How to Use a Time Zone Converter
Step 1: Go to iFormat.io Time Zone Converter.
Step 2: Select your source city or time zone (e.g. New York).
Step 3: Select the target city (e.g. London or Mumbai).
Step 4: Enter a time — or leave it as 'now' to see the current time in both zones.
The converter shows the offset between the two zones and handles Daylight Saving Time automatically.
The Most Common Time Zone Pairs
The converter is most frequently used for these corridors:
US ↔ UK: New York (EST/EDT) and London (GMT/BST) are 5 hours apart in winter, 4 hours in summer (when both observe DST). A 9 AM New York meeting is 2 PM London in winter, 1 PM in summer.
US ↔ India: New York and India (IST) have a 10.5-hour gap in winter, 9.5 hours in summer. India doesn't observe DST, so the difference shifts every time the US changes its clocks.
US ↔ Australia: New York and Sydney are 15–16 hours apart. There's almost no overlap during normal business hours — someone always takes an early morning or late evening slot.
The Daylight Saving Time Complication
DST is the biggest source of scheduling errors.
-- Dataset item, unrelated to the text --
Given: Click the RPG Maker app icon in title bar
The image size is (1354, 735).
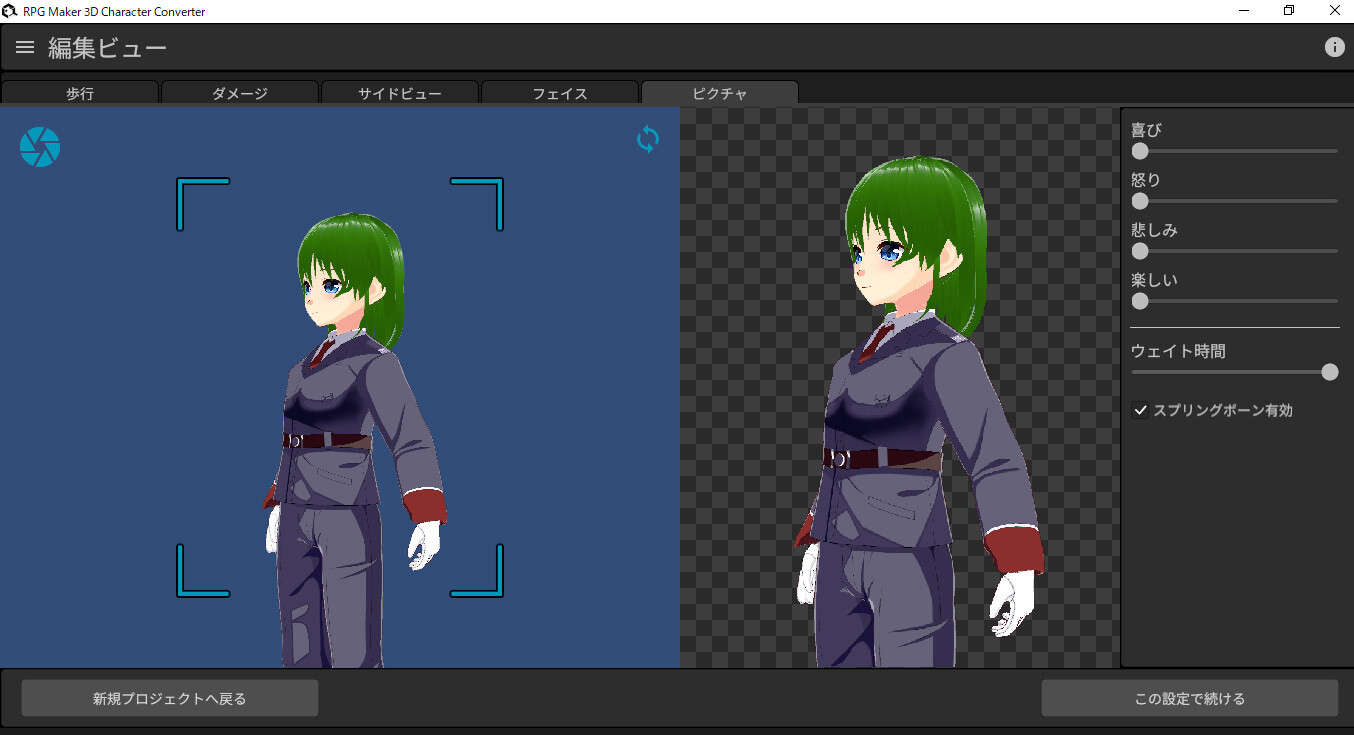Looking at the screenshot, I should point(10,10).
The US, UK, and Australia all change their clocks on different dates, and India and most of Asia don't change at all.
This creates 2–4 transition periods per year when the offset between two cities is temporarily different from what it usually is. If you booked a recurring meeting three months ago, the calendar invite may show the wrong time in one location during a transition week.
2026 DST Transition Dates to Watch
March 8, 2026: US springs forward — US/UK gap shrinks by 1 hour for 3 weeks
March 29, 2026: UK/EU spring forward — standard offsets resume
November 1, 2026: US falls back — US/India gap grows by 1 hour
Tips for International Meeting Scheduling
Always specify the time zone explicitly. '3 PM' is ambiguous. '3 PM EST' or '3 PM New York time' removes all ambiguity. Calendar apps like Google Calendar and Outlook show the event in each attendee's local time automatically when the time zone is set correctly in the invite.
Check the current offset before each meeting during transition weeks. Don't rely on memory — the offset changes twice a year per country. A quick check with the converter takes 10 seconds.
For recurring US–India calls: IST doesn't change. The meeting effectively moves by 1 hour from your perspective every time the US clocks change. Adjust recurring invites accordingly.
Frequently Asked Questions
What is the difference between UTC and GMT?
UTC (Coordinated Universal Time) is the modern international standard. GMT (Greenwich Mean Time) is the historical predecessor. For practical purposes they are the same — both represent zero offset. UTC is the technically correct term for scheduling; GMT is used colloquially.
Does India have time zones?
India has a single time zone — IST (UTC+5:30) — used across the entire country. It doesn't observe Daylight Saving Time. The +5:30 half-hour offset is unusual globally and is a common source of scheduling errors.